**Problem requirements:**
Please answer these questions from the bluestone-alley memory below.
1. Who took the narrator home from school every day?
2. What did the narrator kick after growing more and more upset?
3. What was the man who carried the narrator away doing?

**Extract to read:**
##############################

When I was about five or six, my grandma was still alive. She took me home from school every day. The nursery was located on a bluestone alley in Suicheng. A well was probably nearby since the flagstone pathway was always wet, making the pedestrians’ shoes slippery. At sunset, the soft sunlight flooded the path, and the flagstones were shiny. One day, I plodded on a long, loose flagstone. Ka-tak! As one end went up, the other went down. The hen pecking nearby was startled. It froze for a second and clucked. Then it just moved a few steps away and continued pecking.
After class that day, I rammed my school bag and coat on her, complaining as I walked away. To make sure she could hear my discontent clearly, I faced her and walked backwards, my butt leading the way. ‘Everyone knows! You all love her chubby face! I heard you say she has a rosy, adorable face, and smiling eyes. You only love my little sister! Everyone knows! You don’t love me anymore, and you always scold me,’ I shouted. In my memory, she didn't answer but just kept walking with short, quick steps. I cried and screamed. I felt miserable and hoped that she would see my despair and come to hug me. I kept on walking backwards. After a while, the more I got upset, the more I could not control myself, and I finally kicked a loose flagstone.
Splash! Before I could stop it, my butt was in a washbowl. My trousers were all wet, chilling my heart too. I cried with no tears. The water in the bowl was ink-black with rainbow-like oily layers floating on top. A man rushed in, and I was carried away. His hands were so dirty. Soon I realized he was repairing bicycles, and the washbowl contained the water for cleaning the chains.

##############################

**Information supplied:**
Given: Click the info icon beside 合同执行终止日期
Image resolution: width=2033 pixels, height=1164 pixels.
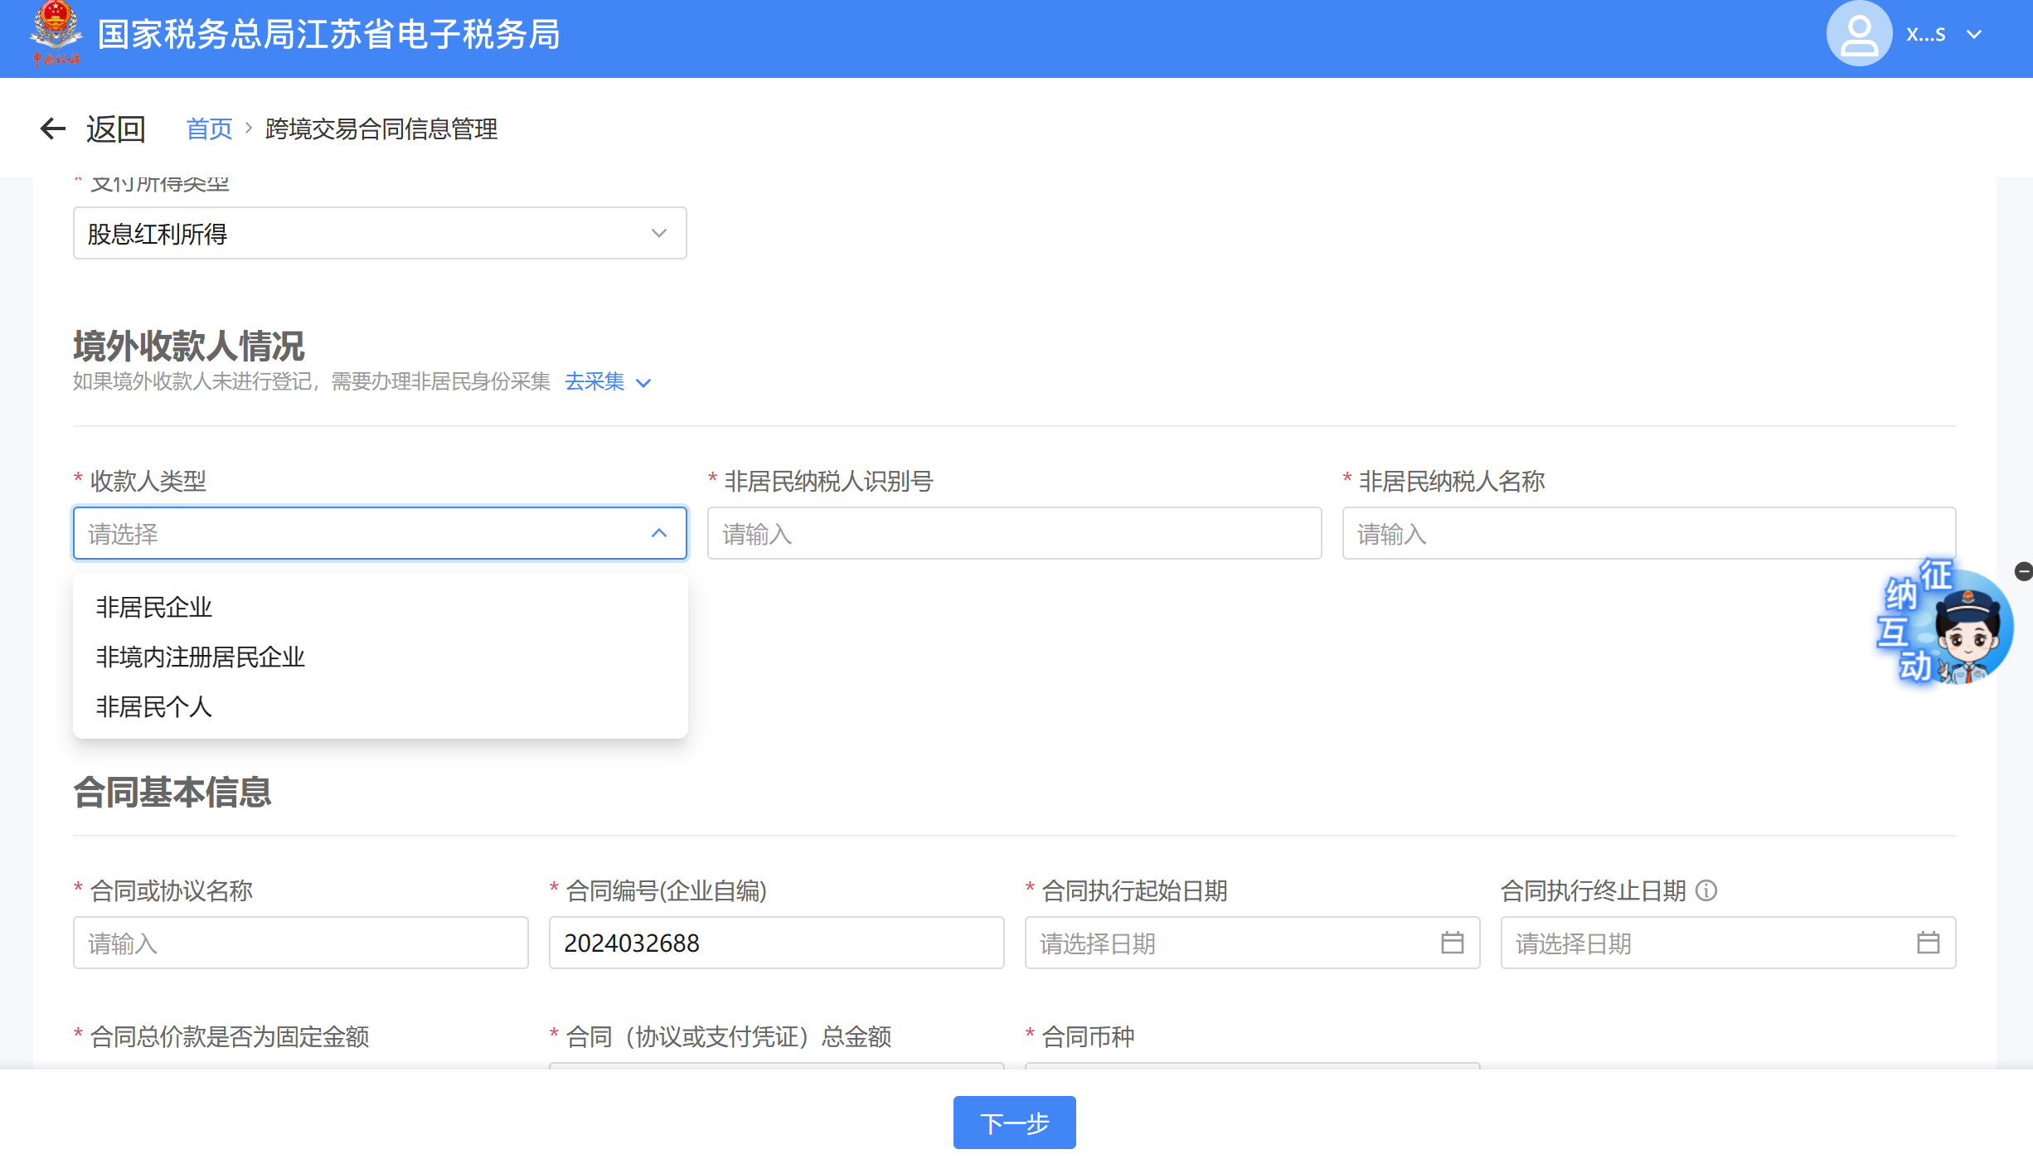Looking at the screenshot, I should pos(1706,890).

##############################

**Exercise response:**
1. The narrator's grandma.
2. A loose flagstone.
3. Repairing bicycles.